LVLRI is also working with East Allen Township. Partnering with East Allen and The First Regional Compost Authority the group has identified an old dairy farm, owned by the township, to be redeveloped into a multi-municipality compost and possible recycling center. LVLRI will be providing Phase I and II assessment of this property and will assist the township and the First Regional Compost Authority in identifying resources to clean up the site and get it ready for the recycling center.

“This is a terrific project because it taking a brownfield and using it for something green, like recycling,” said Edinger.

LVLRI also worked with the City of Allentown and Lehigh County to secure insurance for the new Iron Pigs baseball stadium that will open in April 2008.

An Allentown resident with a Bachelor of Science degree from Philadelphia University, Edinger was hired in August to work with LVEDC and Lehigh and Northampton County economic development leaders to encourage the redevelopment of industrial and commercial buildings and sites – commonly known as brownfields -- that are underutilized, abandoned or in need of rehabilitation.
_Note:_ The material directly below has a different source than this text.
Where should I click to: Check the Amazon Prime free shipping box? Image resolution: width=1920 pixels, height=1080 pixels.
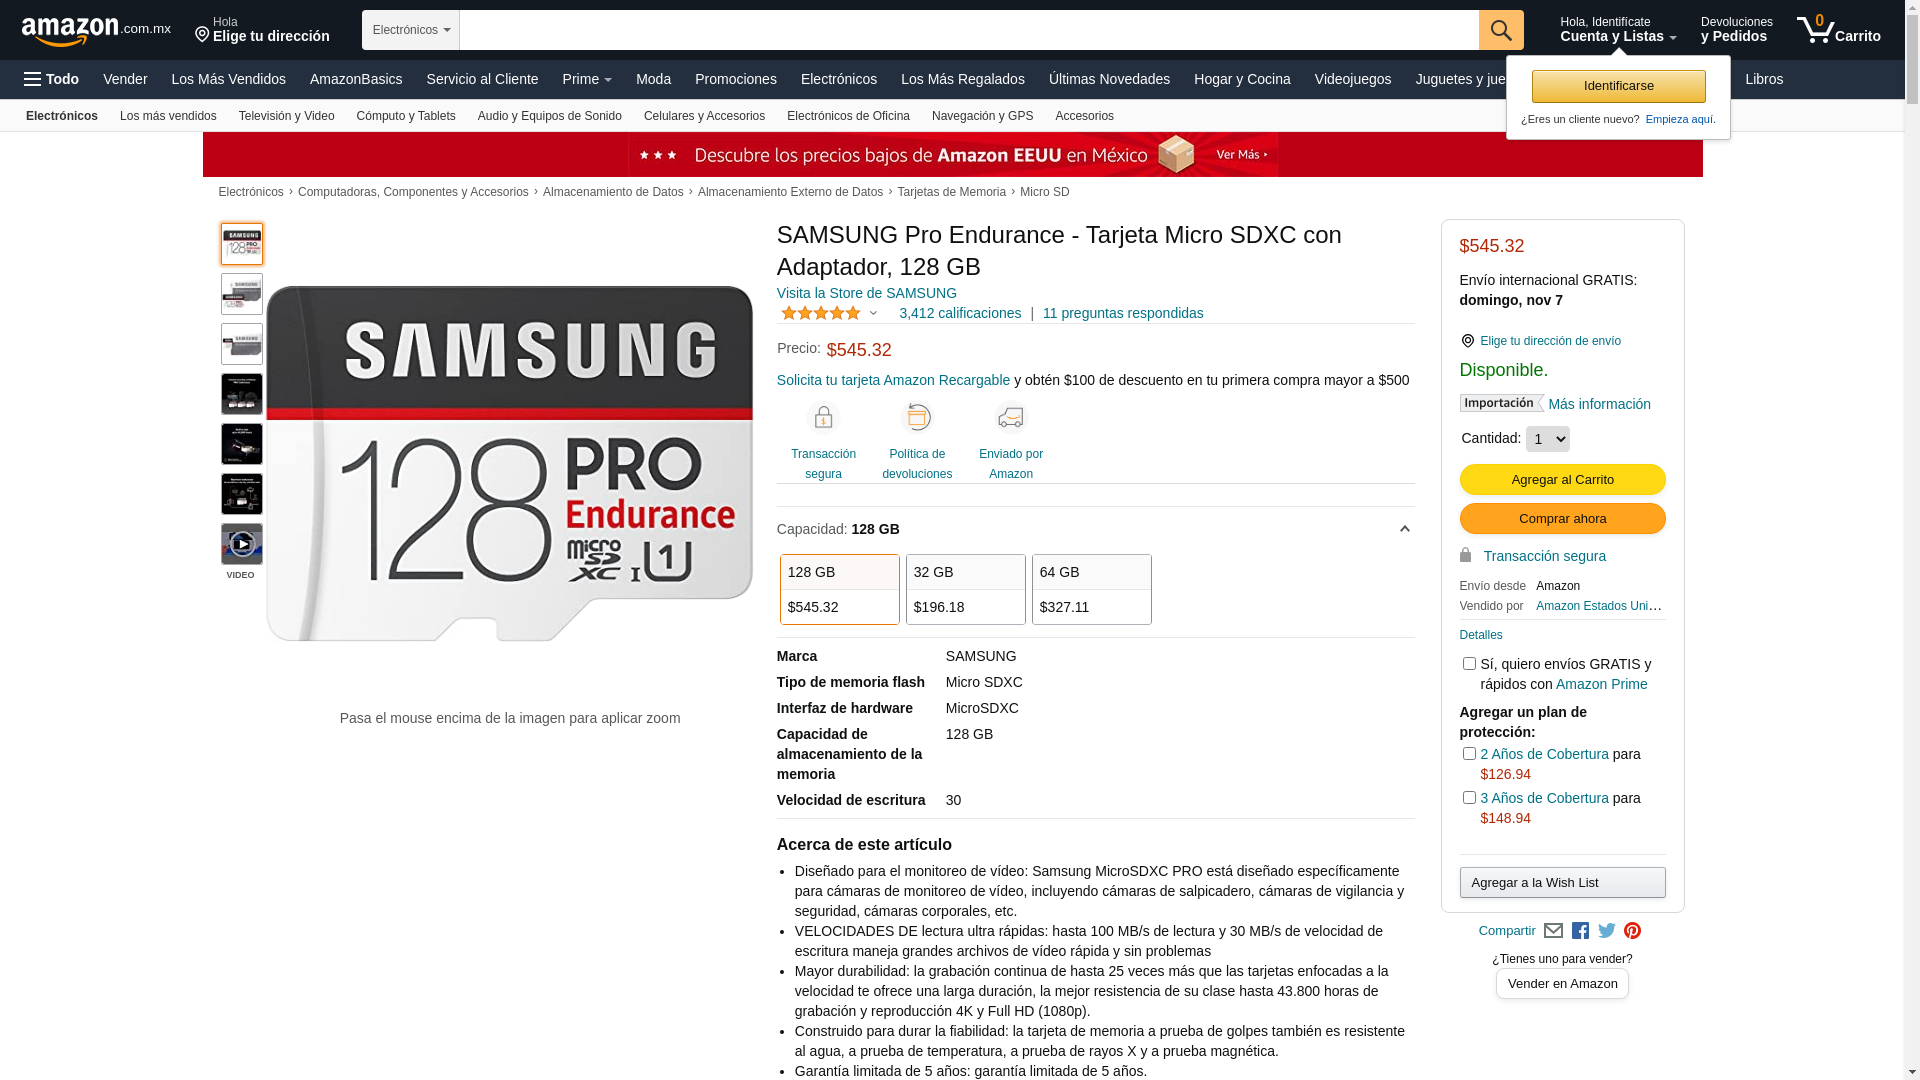pos(1469,664)
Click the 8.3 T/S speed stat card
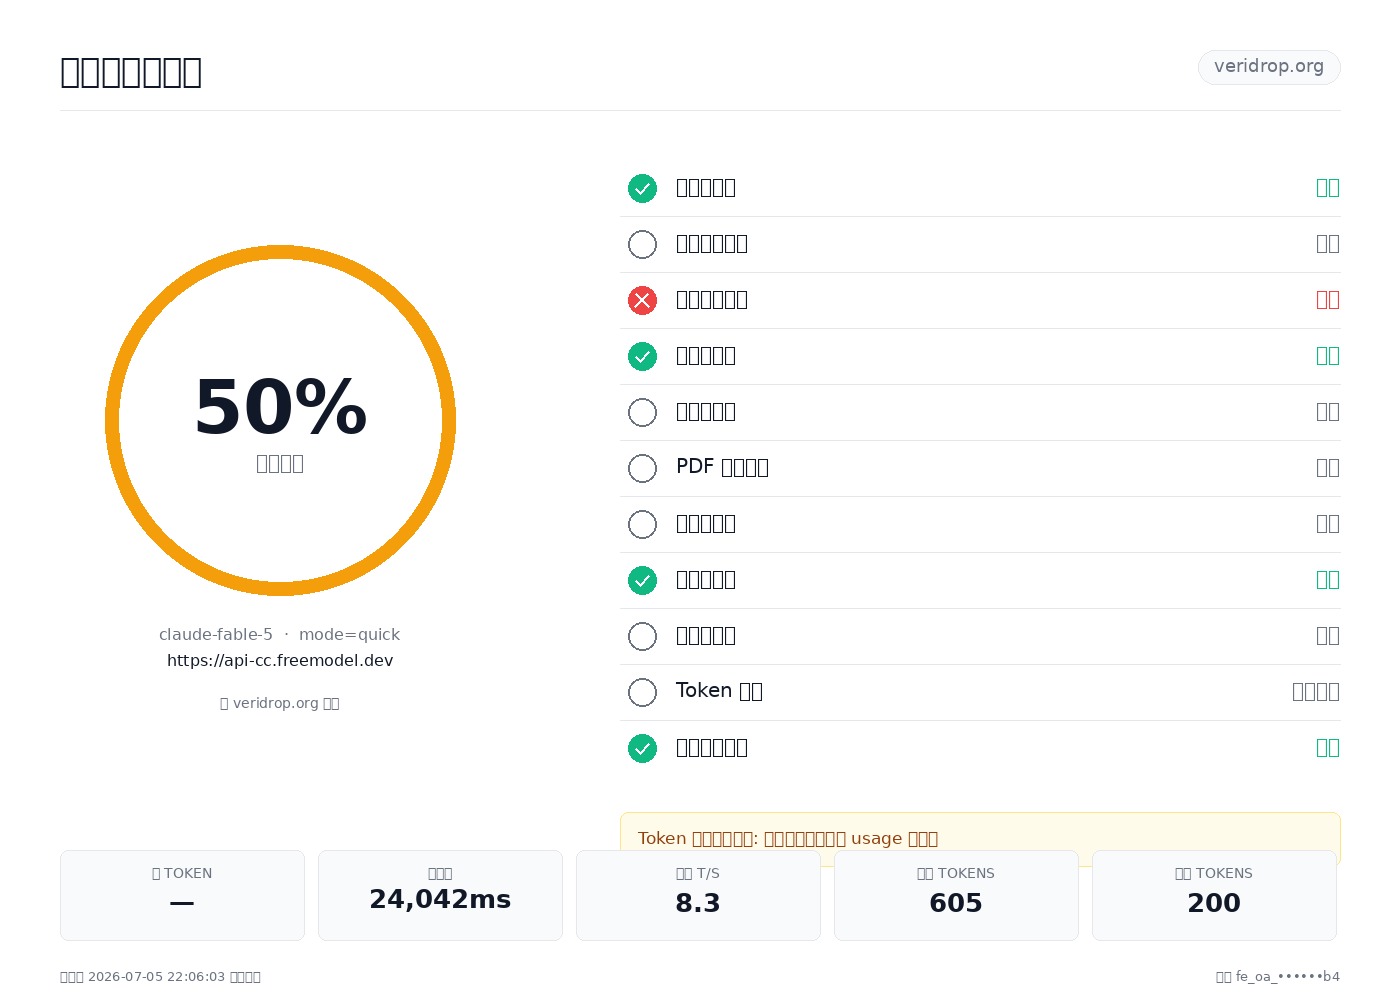Screen dimensions: 1400x1000 698,895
The position is funded through grants from Lehigh and Northampton counties and the LVLRI program is managed by LVEDC.

LVLRI is financially supported by Lehigh and Northampton Counties.

Edinger said the potential to redevelop unused or underutilized commercial and industrial sites presents a variety of opportunities for the Lehigh Valley.

“We can protect taxpayers by putting these properties back into productive use and back on the tax rolls, we can preserve open space by redirecting appropriate development to our urban cores, and we can save money for the developers by giving them access to sites that in most cases already have the infrastructure to support their plans,” Edinger said.